Putting Audience First #ADA

Taking a closer look at yourself, your organisation, your audience is just the first layer explains Sara Devine from Brooklyn Museum.  

In my last post, I ended with a call to action: put your audience first. This is not a simple task, and I realize that. To be truly successful for the long term, an audience-first mentality should be embedded in the DNA of your organization. But don’t let that intimidate you. The good news is that this journey can start from anywhere in the organization, and it can (and should) unfold incrementally.
I’ve spent my career thinking about audiences, from my first job as a curatorial assistant working on special exhibitions to my current role in digital engagement. In my various capacities, I’ve used the same basic framework to help shape my thinking, which I share below with some tweaks related specifically to audience-building.
1. Who is it for? It bears repeating from my last post: be specific. Think critically and honestly. Note: “general audience” does not exist. The “general audience” for the Brooklyn Museum is not the same “general audience” for The Met. The bulk of our “general audience” are Brooklynites, where as the bulk of The Met’s are tourists. Huge difference. Get to know your specific “general audience” make-up and then for each project, be specific about which subset you hope to reach.
2. What are their unique needs? The more specific you are in answering the first question, the better you’ll be able to answer this one. If you answered “families with small children” for the first question, then unique needs would include everything from family-friendly content to easy access to bathrooms with changing tables and nursing areas. If you’re not sure of the answer, ask those folks directly.
3. Will they feel welcome? Meeting those unique needs will go a long way toward making your audience feel welcome. There is much to learn from the hospitality industry here about anticipating needs and providing for them in a seamless way. Disney, of course, is the master at this. If you’re unsure how welcome someone might feel, take a journey through your experience (if possible, invite an audience representative to join you) from beginning to end with that audience in mind with the list of needs in-hand. Are those needs met? Where and how? And how will the audience know?
4. Will they see themselves in your organization? This is a vital question and one that takes longer to execute. Really what you have to ask yourself is: does the diversity of your staff and your offerings reflect your audience? At the Brooklyn Museum, this means we have a diverse staff in all levels of employment and a collection that reflects the diversity of Brooklyn both in artists and subject matter.
5. Will they find relevance? AKA So, what? This is the most important question of all because you can do everything else right, but if no one wants what you’re offering, it’s moot. The key here is finding the overlap between who you are and what your audience wants/needs. In order to do this, you have to have a strong institutional mission and vision (i.e identity) and spend the time and effort to get to know your audience (current and aspirational). There is a school of thought that put emphasis on learning about your competitor’s offerings as well.
I encourage you to answer these questions for yourself, in your own capacity within your organization and for your own projects. Since change can come from anywhere, start where you have guaranteed impact: yourself!

◆ **MATERIAL PROVIDED**
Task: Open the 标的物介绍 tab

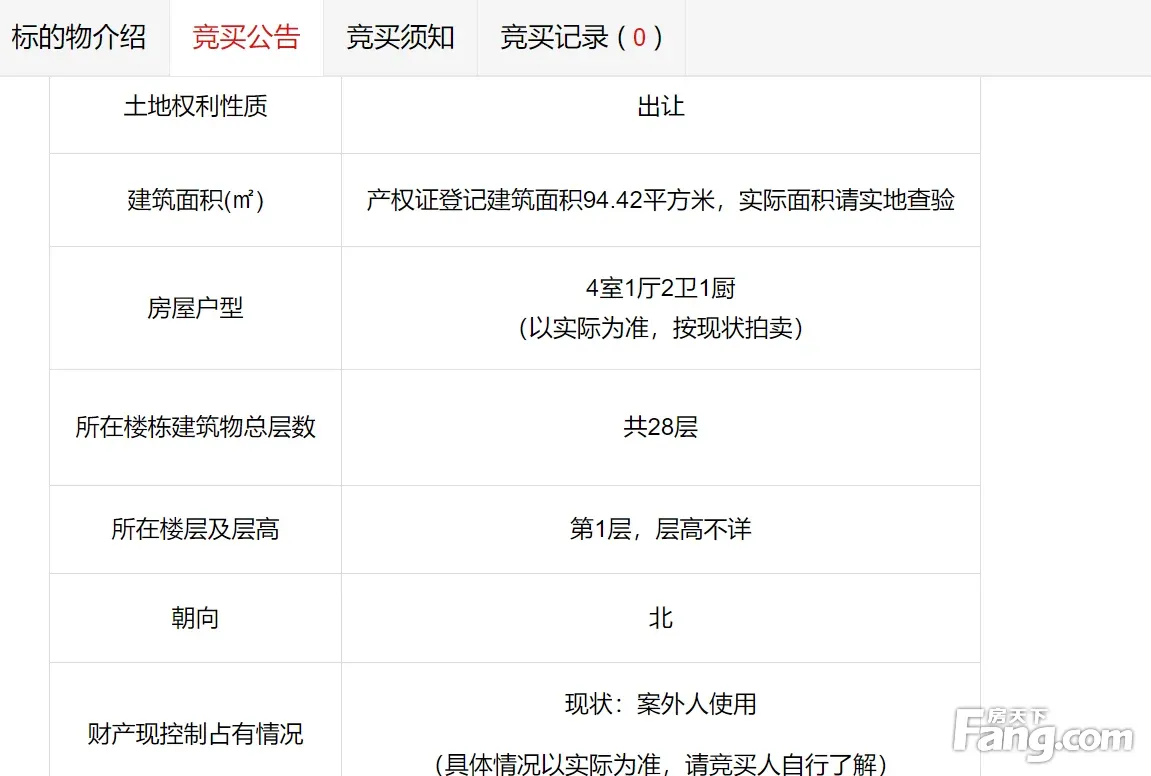Action: click(x=79, y=38)
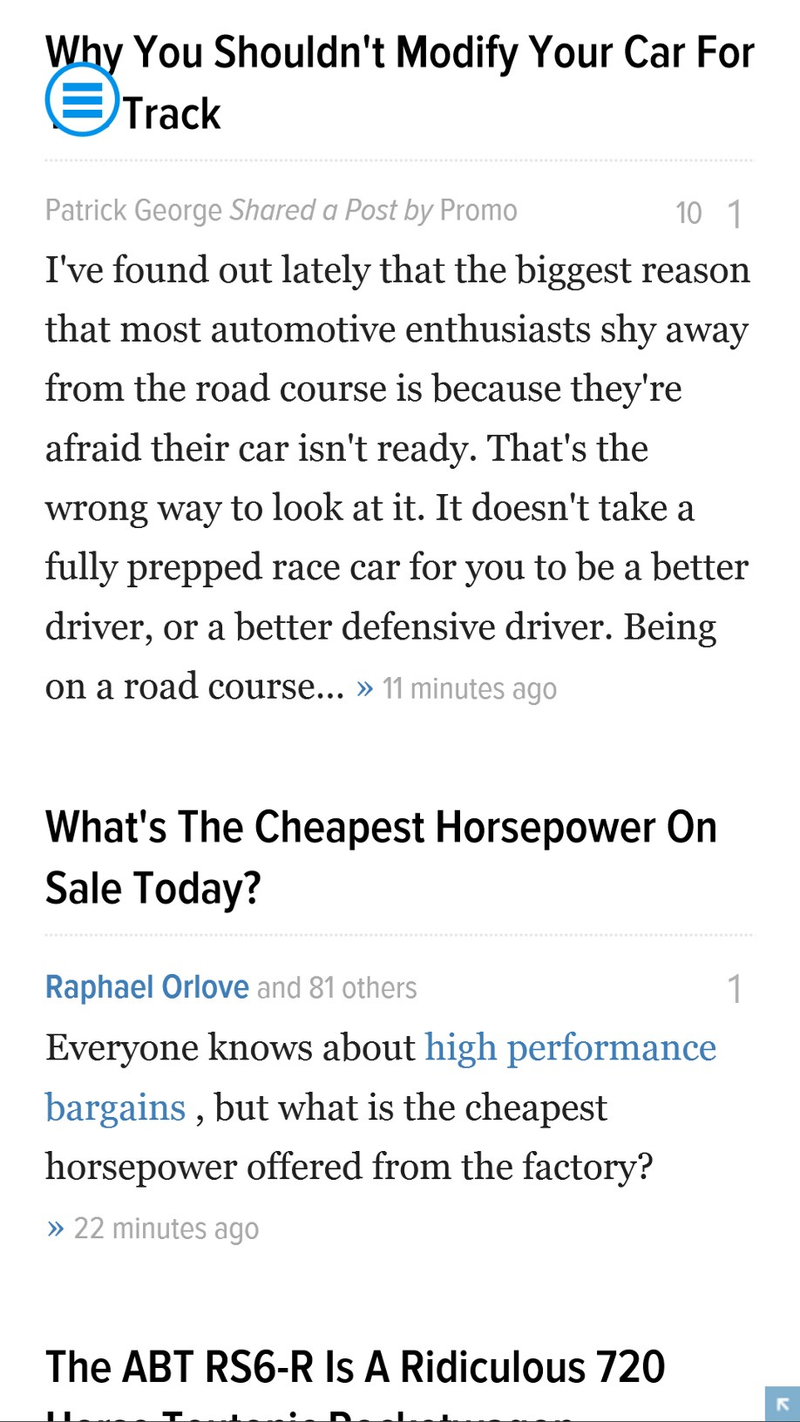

◆ **REQUIRED WORK**
**A)** In the audience-first post, who makes up the bulk of the Brooklyn Museum's "general audience"?
**B)** Reproduce the audience-first post between "1. Who is it" and "those folks directly.", inclusive.
Rely only on the audience-first post, not on the data.

◆ **RESPONSES**
**A)** Brooklynites.

**B)**
1. Who is it for? It bears repeating from my last post: be specific. Think critically and honestly. Note: “general audience” does not exist. The “general audience” for the Brooklyn Museum is not the same “general audience” for The Met. The bulk of our “general audience” are Brooklynites, where as the bulk of The Met’s are tourists. Huge difference. Get to know your specific “general audience” make-up and then for each project, be specific about which subset you hope to reach.
2. What are their unique needs? The more specific you are in answering the first question, the better you’ll be able to answer this one. If you answered “families with small children” for the first question, then unique needs would include everything from family-friendly content to easy access to bathrooms with changing tables and nursing areas. If you’re not sure of the answer, ask those folks directly.